Politicians are concerned with outcomes. They want less crime and fewer people in jail. They want us all to be healthy. They want educational attainment and they want people in work. They strive to create a thriving economy to pay for it all.
Politicians promote investment where these outcomes are met and support initiatives that reduce the associated costs. Government also has responsibility for the environment. They see this as a cost to be borne and let’s not kid ourselves that this is at the top of the agenda, because it isn’t.
Landscape practitioners need to speak beyond environmental imperatives focusing on the political outcomes so our work contributes to a healthier population, thereby reducing the health bill. Through the creation of popular and safe places, landscapes contribute towards reducing crime. They also make a positive contribution to better education. Landscape is an industry delivering skills, training and work. It also happens to be good for the environment.

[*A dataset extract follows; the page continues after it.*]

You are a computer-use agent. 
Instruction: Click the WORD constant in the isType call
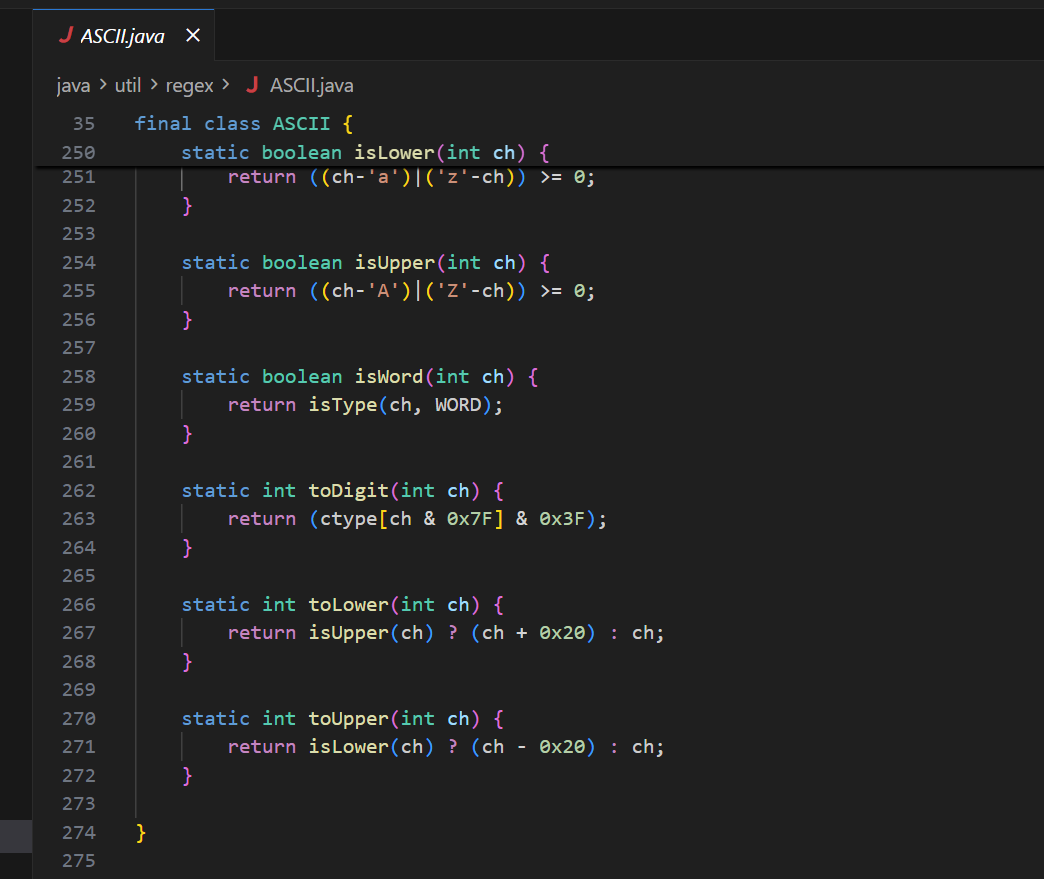pos(458,405)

I am involved in a scheme to improve the environment of a rundown housing estate in a deprived northern town. It is a landscape scheme that has political outcomes. These include seeing unoccupied houses brought back into use.
That is economically and politically important. Creating a desirable place where people feel safe, thereby reducing perceived and actual crime levels. Promoting a place that people will respect, not dumping litter or letting their dogs foul the pavements, saving the council’s limited revenue budget. Finally, improving the mental and physical health of the community through encouraging social interaction and use of the great outdoors.
We must be clear about the outcomes of what we do and then work much harder to persuade Government it is our industry that delivers their political ambitions.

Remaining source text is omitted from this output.